De modo que Paul, sacudido por su amor hacia Marijana, se ve atrapado entre la entrometida escritora
y Marijana y su familia, que consta de un marido celoso, dos hijas y un hijo, Drago, sobre
el cual Paul vuelca su insatisfecho sentimiento de paternidad, además de sentir la molesta
y continua sensación de que está siendo observado por personas invisibles y,
en el fondo, indiferentes a su destino (y ésos somos nosotros).
Y poco a poco, a medida que la novela avanza, todo parece estancarse más y más,
y Elizabeth parece cada vez más extrañamente enferma, más abatida, hasta
que casi parece estar muriéndose ante nuestros ojos, y Paul está cada vez más
frustrado, y sospechamos que quizá su problema es que él desea ser tan solo
un personaje secundario y es obligado una y otra vez a adoptar el papel de protagonista.

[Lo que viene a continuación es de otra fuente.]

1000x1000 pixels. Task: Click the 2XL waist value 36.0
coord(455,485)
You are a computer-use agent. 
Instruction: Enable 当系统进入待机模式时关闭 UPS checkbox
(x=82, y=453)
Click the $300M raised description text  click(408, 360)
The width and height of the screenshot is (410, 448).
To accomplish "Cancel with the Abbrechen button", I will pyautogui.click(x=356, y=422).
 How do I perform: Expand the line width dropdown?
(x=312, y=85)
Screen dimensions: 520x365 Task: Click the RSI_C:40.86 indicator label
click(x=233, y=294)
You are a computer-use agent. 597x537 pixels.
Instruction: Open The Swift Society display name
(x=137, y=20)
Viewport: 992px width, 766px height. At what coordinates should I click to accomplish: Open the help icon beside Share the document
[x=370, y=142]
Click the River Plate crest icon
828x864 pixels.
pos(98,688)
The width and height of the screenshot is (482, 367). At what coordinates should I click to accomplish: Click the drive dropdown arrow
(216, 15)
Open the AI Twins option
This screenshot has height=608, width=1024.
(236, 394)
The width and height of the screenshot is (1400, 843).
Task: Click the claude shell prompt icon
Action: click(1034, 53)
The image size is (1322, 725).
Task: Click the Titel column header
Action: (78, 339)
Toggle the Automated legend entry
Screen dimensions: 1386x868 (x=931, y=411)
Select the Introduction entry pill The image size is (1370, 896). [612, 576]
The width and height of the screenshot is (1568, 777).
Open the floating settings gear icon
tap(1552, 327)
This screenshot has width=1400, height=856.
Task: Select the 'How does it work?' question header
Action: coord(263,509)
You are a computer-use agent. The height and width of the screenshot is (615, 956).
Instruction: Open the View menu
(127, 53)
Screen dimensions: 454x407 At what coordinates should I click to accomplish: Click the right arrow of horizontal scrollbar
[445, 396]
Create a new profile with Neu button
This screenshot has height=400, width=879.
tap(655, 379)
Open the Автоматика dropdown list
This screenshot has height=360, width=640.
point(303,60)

Quizá el modelo del personaje de Paul esté, tanto para J.M. Coetzee como para su alter
ego Elizabeth Costello, en el mono parlante Pedro el Rojo, del relato de Kafka “Un informe
para una academia”. Un animal tullido al que se ha obligado a representar un papel que no
le corresponde y que es expuesto a los ojos de extraños como una curiosidad, como un experimento.
El relato de Kafka era usado por Costello como ilustración para su conferencia acerca del
realismo literario en el primer capítulo de Elizabeth Costello, novela de la cual emana,
en más de un sentido, esta espléndida última fábula de uno de los más
fascinantes narradores del nuestros días.